[Screenshot grounding data]
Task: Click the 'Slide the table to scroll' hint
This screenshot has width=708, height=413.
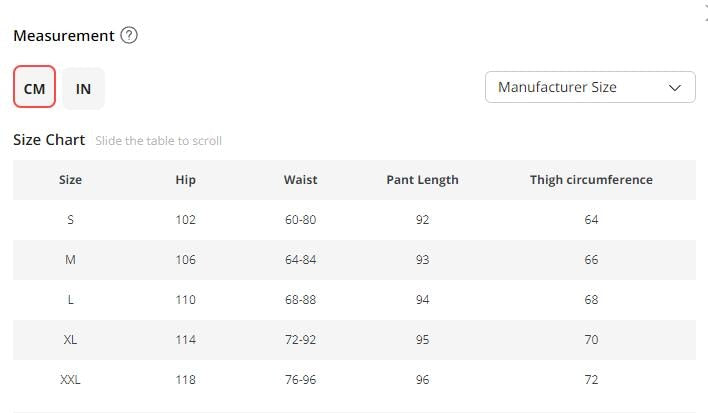Action: pos(158,141)
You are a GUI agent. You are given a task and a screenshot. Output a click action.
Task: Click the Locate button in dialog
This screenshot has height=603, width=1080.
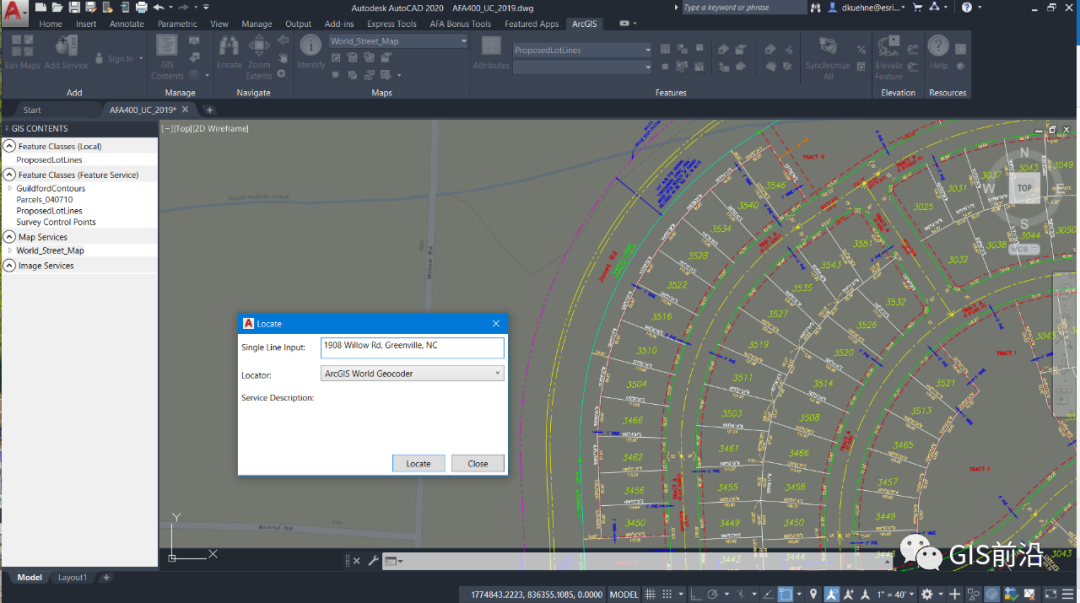click(418, 463)
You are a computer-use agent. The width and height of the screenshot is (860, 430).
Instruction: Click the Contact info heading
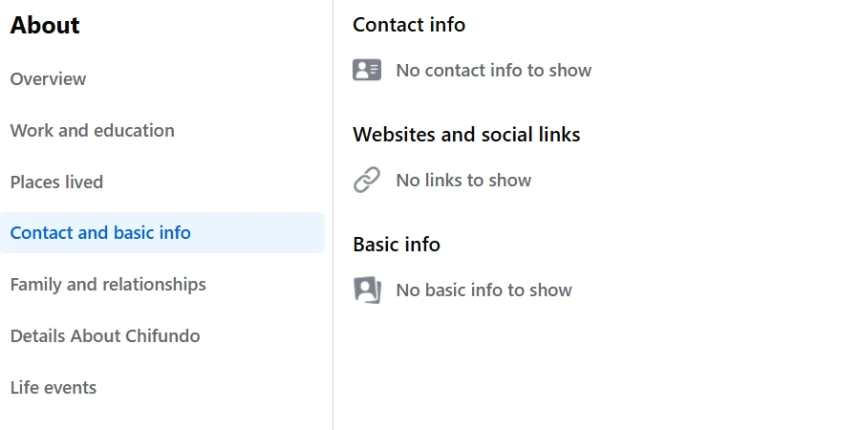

(WHAT IS REQUIRED)
Copy every line of the data word for word, omitting the images.

(OUTPUT BELOW)
Task: Click the 'Slide the table to scroll' hint
This screenshot has width=708, height=413.
Action: pos(158,141)
You are a GUI agent. You are given a task and a screenshot. Output a click action.
Task: Click the Locate button in dialog
This screenshot has height=603, width=1080.
click(418, 463)
You are a computer-use agent. The width and height of the screenshot is (860, 430).
Instruction: Click the Contact info heading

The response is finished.